Marvin lays his paddle inside the dugout and starts rolling a joint in his lap. He stops paddling whenever he tells a story, as if in deference to the primacy of the tale. Frankie and I keep pulling the boat downstream, plunging our long, fish-shaped paddles into the warm Suriname River.
"They slept hiding beneath big leaves and then ran more," continues Marvin in his vaguely Rastafarian lilt. "They ran for weeks. All the way to the top of this river. So deep in the jungle only the jaguar knew where they were."
Marvin learned his stories in the bush camp from his grandmother, at night, after the men and boys had spent the day clearing a plot and the women and girls had planted rice or cassava. Most of Marvin's yarns were humorous allegories involving clever monkeys or parrots or caimans with human weaknesses. But this was the legend of his people, his forefathers, the Saramaka maroons, so he was uncharacteristically grave.
"They knew they were not safe even this far back in the jungle," he says. "They were escaped slaves. Escaped slaves that never come back give other slaves ideas. They maybe start to think they could be free themselves. This is impossible for the white people. So they sent out hunting parties. Men with muskets and swords guided by Indian trackers who knew the trails of the jungle."
Marvin smokes, contemplating the passing wall of impregnable green. There is no hurry. This is a long story. He passes the cigar-size joint back to Frankie and exhales.
"They were hunted like animals. My grandfathers' fathers. Sometimes they were killed in the jungle, but this was bad, because no one saw them die. Mostly they were beaten and whipped and had iron shackles locked around their necks and their ankles and were dragged back to the plantations. Then the tortures began. All the slaves on the plantation were forced to watch. Tortures so cruel it is impossible to imagine. It is not possible to believe what they did to us..."
We are now gliding between islands of flat black rocks.
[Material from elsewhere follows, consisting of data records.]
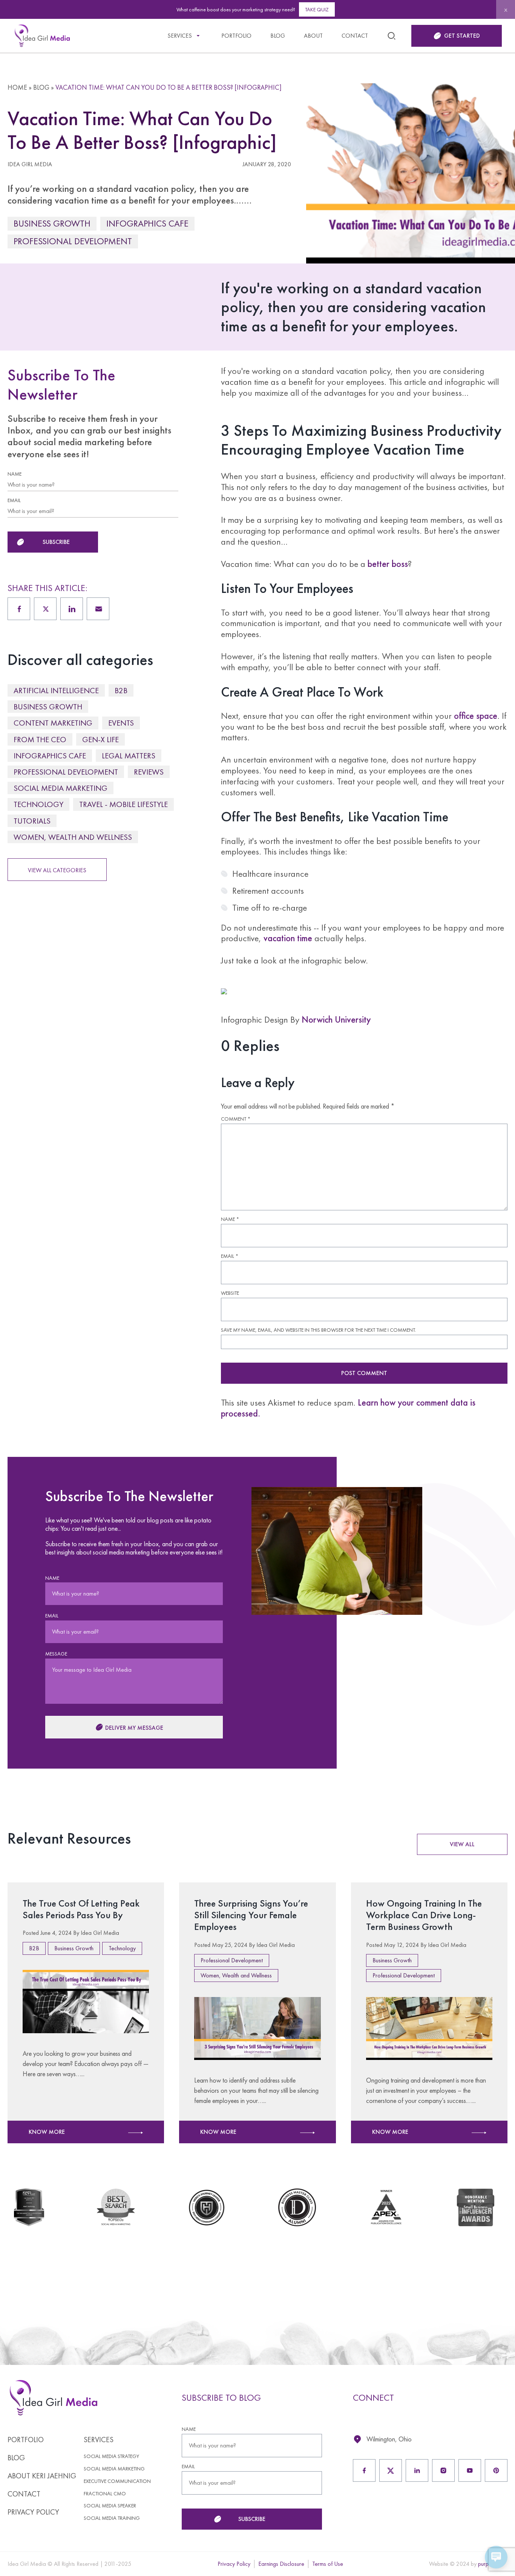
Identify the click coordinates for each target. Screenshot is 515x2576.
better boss (388, 564)
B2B (121, 690)
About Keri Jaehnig (42, 2475)
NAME (14, 474)
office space (475, 715)
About (313, 36)
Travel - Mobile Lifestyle (123, 804)
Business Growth (52, 223)
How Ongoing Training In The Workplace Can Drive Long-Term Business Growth (424, 1915)
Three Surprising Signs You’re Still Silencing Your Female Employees (251, 1915)
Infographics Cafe (147, 223)
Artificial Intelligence (56, 690)
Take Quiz (317, 9)
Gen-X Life (100, 739)
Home (17, 87)
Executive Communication (117, 2481)
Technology (38, 804)
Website (230, 1293)
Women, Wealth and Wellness (73, 837)
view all (462, 1844)
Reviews (149, 772)
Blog (277, 36)
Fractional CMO (105, 2493)
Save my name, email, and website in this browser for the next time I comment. (318, 1330)
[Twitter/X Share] (45, 608)
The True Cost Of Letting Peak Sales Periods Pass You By (81, 1909)
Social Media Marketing (60, 788)
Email (229, 1256)
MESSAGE (56, 1654)
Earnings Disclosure (281, 2564)
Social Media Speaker (110, 2505)
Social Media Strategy (111, 2456)
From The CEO (40, 739)
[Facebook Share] (19, 608)
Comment (235, 1119)
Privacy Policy (33, 2511)
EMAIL (14, 500)
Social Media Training (112, 2518)
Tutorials (32, 821)
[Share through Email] (98, 608)
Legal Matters (128, 755)
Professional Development (73, 241)
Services (179, 36)
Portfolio (236, 36)
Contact (355, 36)
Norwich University (336, 1019)
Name (230, 1219)
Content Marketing (53, 723)
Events (121, 723)
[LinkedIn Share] (71, 608)
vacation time (288, 938)
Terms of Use (327, 2564)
I can hear rapids. Marvin lifts his paddle and in one sweeping, powerful stroke turns our dugout toward a tiny island cove. He will take the unstable boat through the rapids singlehandedly, while Frankie and I hopscotch over the rocks. We step out and Marvin twirls the canoe back into the current, yelling, "This story is not finished!"
Then he disappears. A lone black man in a small burnt-black dugout against white water.